[Saved data entries]
__________________________________________________

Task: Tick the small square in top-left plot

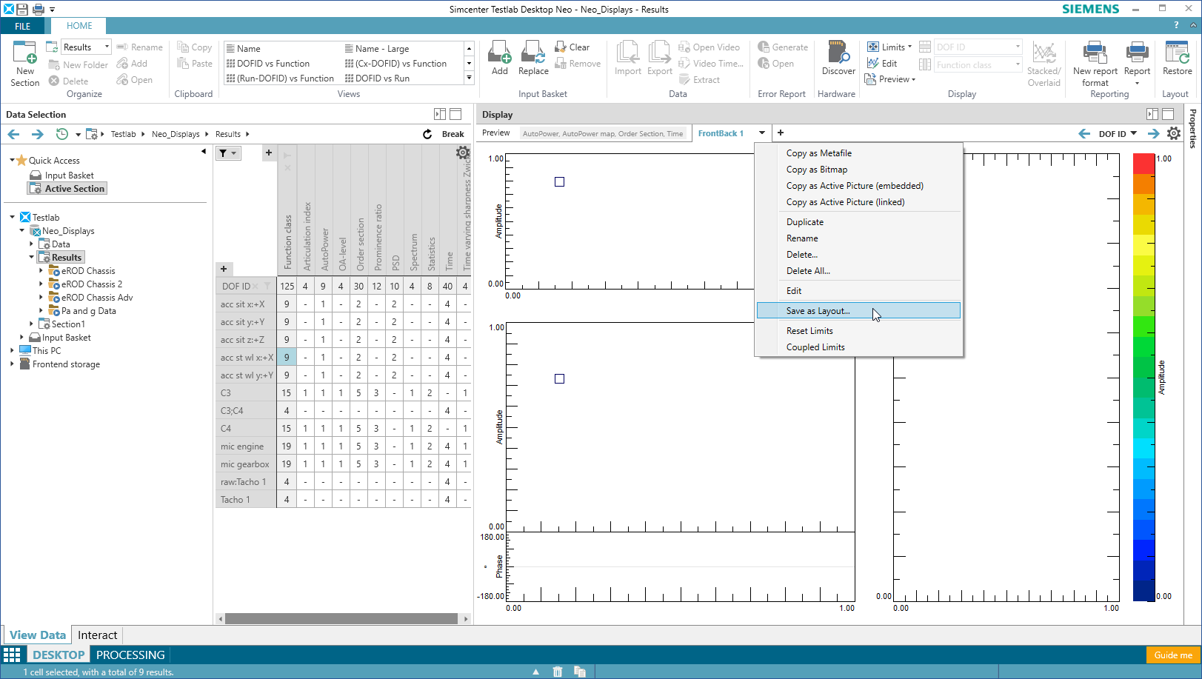Action: pos(560,182)
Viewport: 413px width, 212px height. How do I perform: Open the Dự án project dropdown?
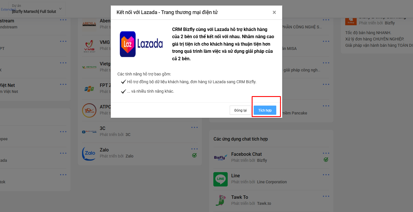[x=37, y=9]
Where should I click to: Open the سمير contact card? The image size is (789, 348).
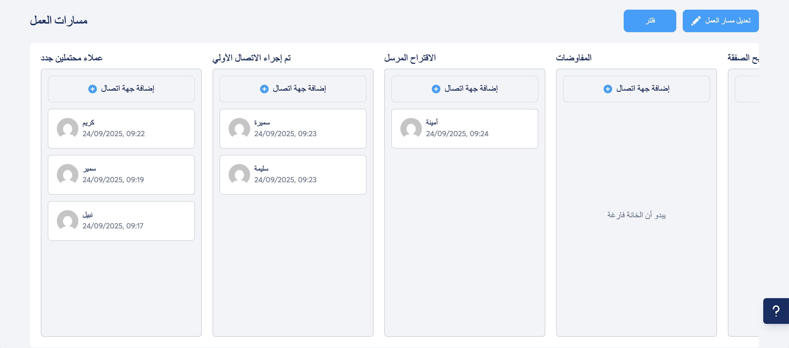(x=121, y=174)
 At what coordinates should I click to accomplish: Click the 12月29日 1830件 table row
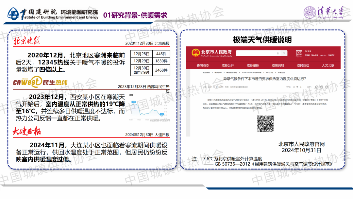(150, 61)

__________________________________________________

Your assignment. Output all the entries above verbatim, please. No images.

Finished exercise.
Task: Tick the small square in top-left plot

Action: pos(560,182)
Viewport: 413px width, 212px height. How do I perform: Open the Dự án project dropdown?
[x=37, y=9]
Where should I click to: Open the سمير contact card? The image size is (789, 348).
(x=121, y=174)
 At what coordinates should I click to accomplish: Click the 12月29日 1830件 table row
(150, 61)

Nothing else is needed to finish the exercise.